* **Dataset entries**
·····
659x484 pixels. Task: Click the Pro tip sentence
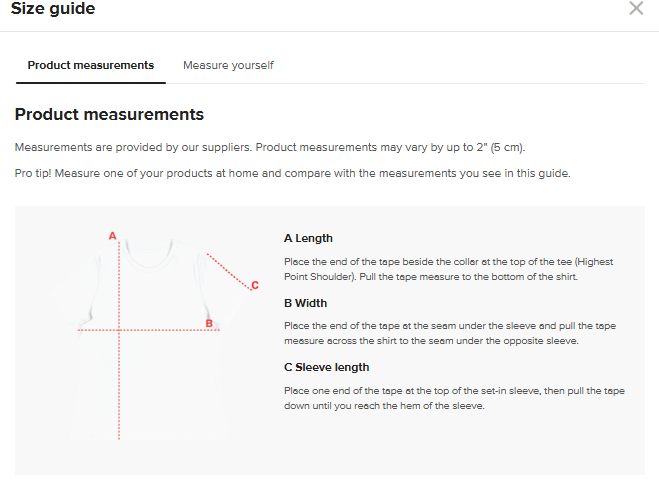tap(292, 173)
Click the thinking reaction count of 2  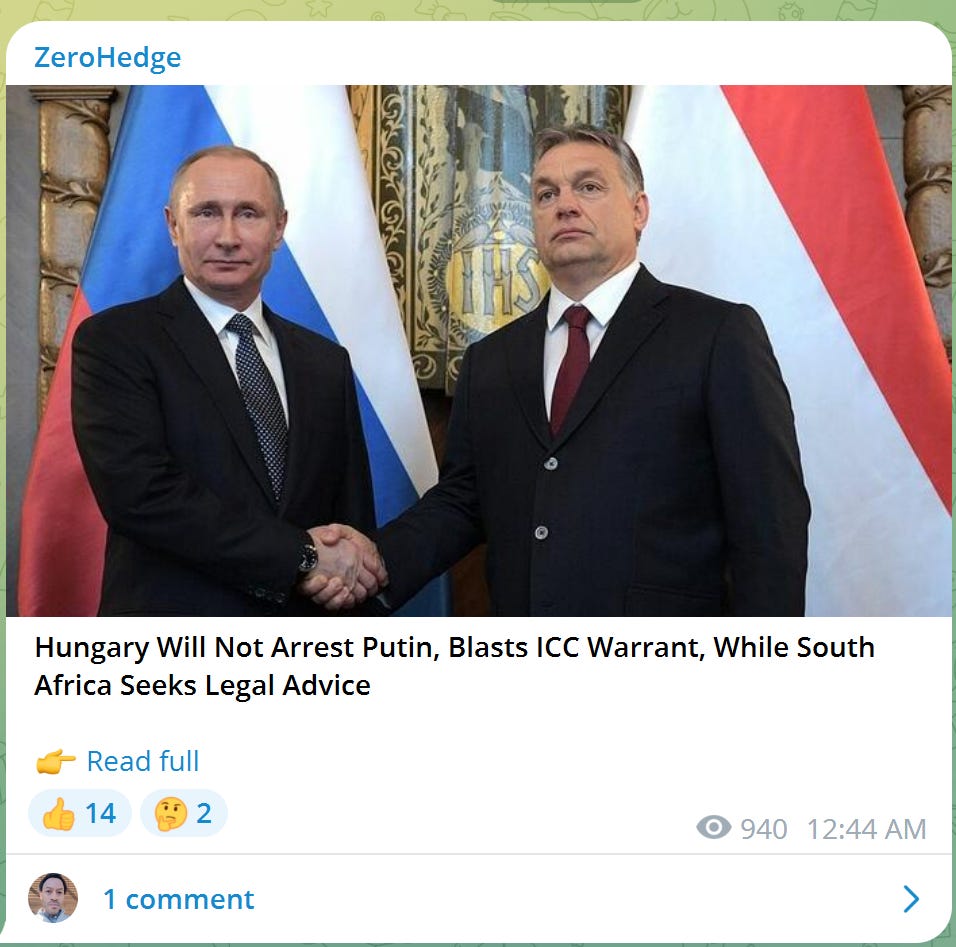point(204,813)
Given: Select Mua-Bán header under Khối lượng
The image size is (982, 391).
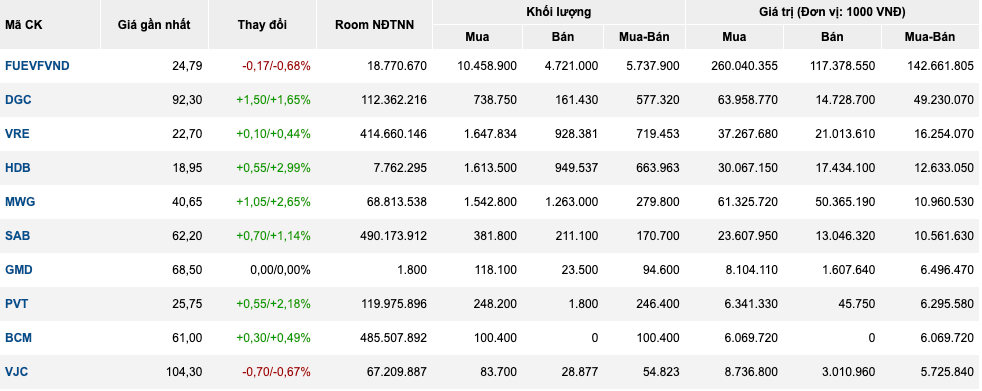Looking at the screenshot, I should [x=644, y=37].
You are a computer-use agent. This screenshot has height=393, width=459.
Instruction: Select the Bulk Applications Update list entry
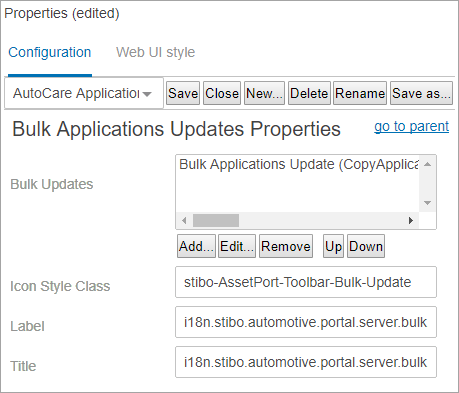298,164
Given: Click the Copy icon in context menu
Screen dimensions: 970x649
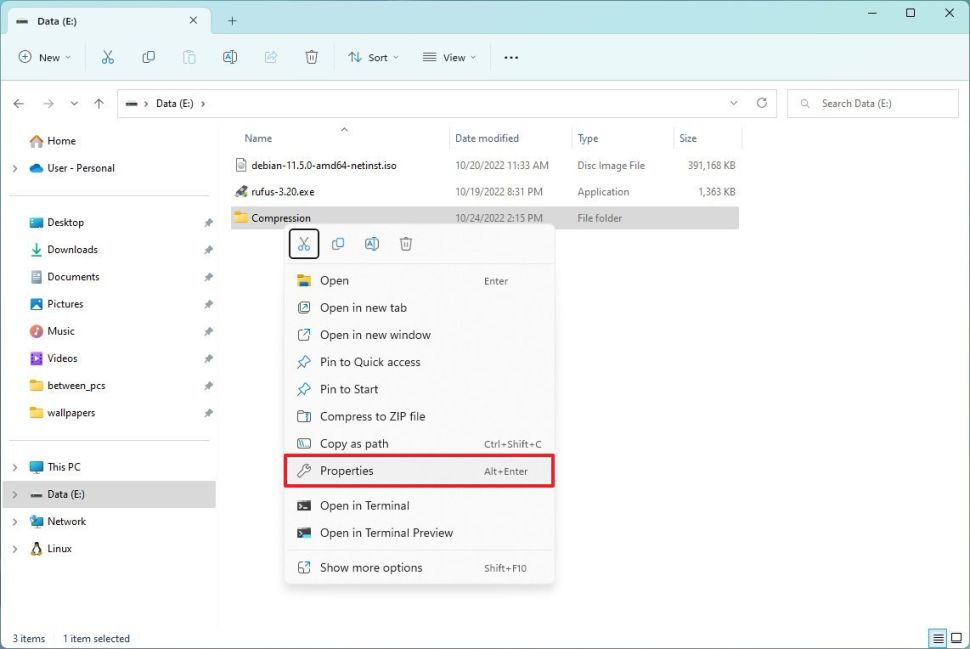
·····
* **HOW TO COMPLETE THIS TASK**
Copy exactly, please, every line from the one holding "You are a computer-use" through the last line of the data, both ends included, and no pictures.

* **REPLY TO THE EXERCISE**
You are a computer-use agent. This screenshot has height=393, width=459.
Instruction: Select the Bulk Applications Update list entry
298,164
Given: Click the Copy icon in context menu
Screen dimensions: 970x649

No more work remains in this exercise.